Kemudian, apabila ditelaah lebih dalam, tentunya harus ditentukan apakah jenis Perjanjian Kerja Saudara, apakah Perjanjian Kerja Waktu Tertentu (“PKWT”) atau Perjanjian Kerja Waktu Tidak Tertentu (“PKWTT”), karena terhadap dua Perjanjian Kerja tersebut mempunyai spesifikasi hak dan kewajiban yang berbeda. Untuk menjawabnya, dapat dilihat pada Pasal 57 ayat (1) dan (2) UUK, yang mensyaratkan untuk pembuatan secara tertulis terhadap PKWT, apabila ternyata PKWT tersebut tidak dibuat secara tertulis, maka secara otomatis Perjanjian Kerja tersebut menjadi PKWTT.

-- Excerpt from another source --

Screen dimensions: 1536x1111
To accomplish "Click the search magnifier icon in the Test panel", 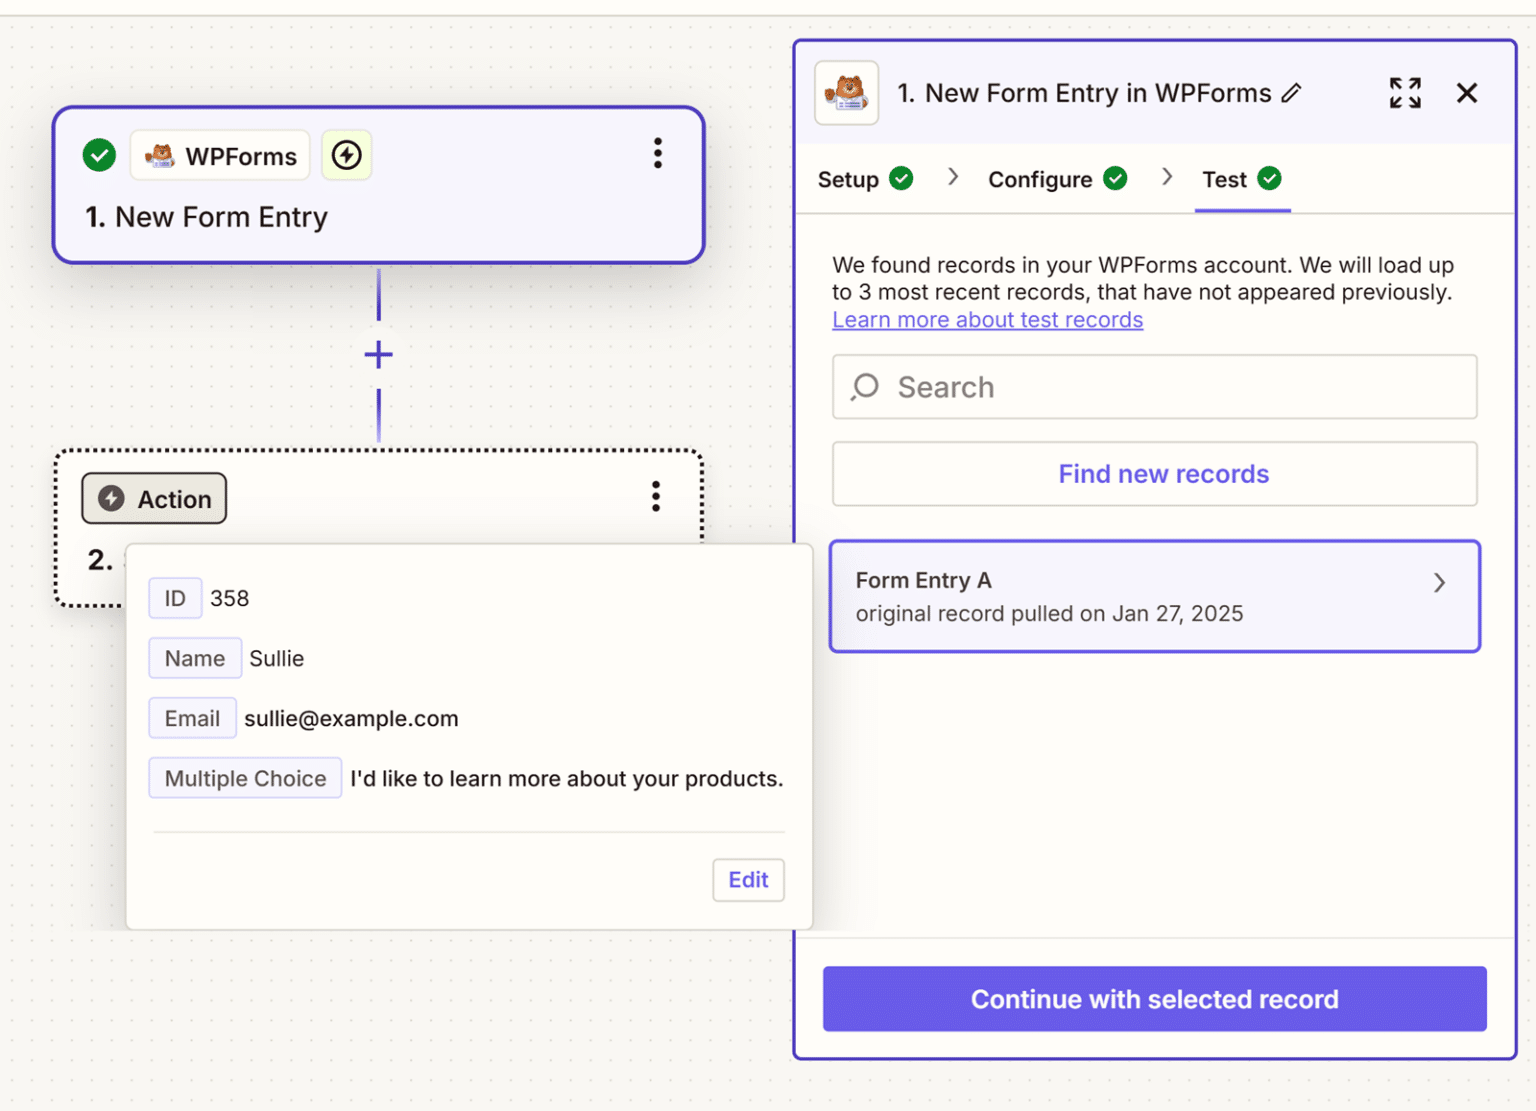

Selain itu, Keputusan Menteri Tenaga Kerja dan Transmigrasi Republik Indonesia Nomor: KEP.100/MEN/VI/2004 tentang Ketentuan Pelaksanaan Perjanjian Kerja Waktu Tertentu, di dalam Pasal 15 ayat (1) menyebutkan bahwa:
“Perjanjian Kerja Waktu Tertentu (PKWT) yang tidak dibuat dalam bahasa Indonesia dan huruf latin berubah menjadi Perjanjian Kerja Waktu Tidak Tentu (PKWTT) sejak adanya hubungan kerja”
Dengan kata lain, secara a contrario dapat ditafsirkan bahwa ketika Perjanjian Kerja tersebut secara lisan (tidak dibuat dalam bahasa Indonesia dan huruf latin), maka Perjanjian Kerja tersebut merupakan PKWTT.
Dengan demikian, Pekerja berhak untuk menuntut hak-hak Saudara sebagai karyawan dengan status hubungan kerja PKWTTsesuai dengan ketentuan peraturan perundang-undangan yang berlaku.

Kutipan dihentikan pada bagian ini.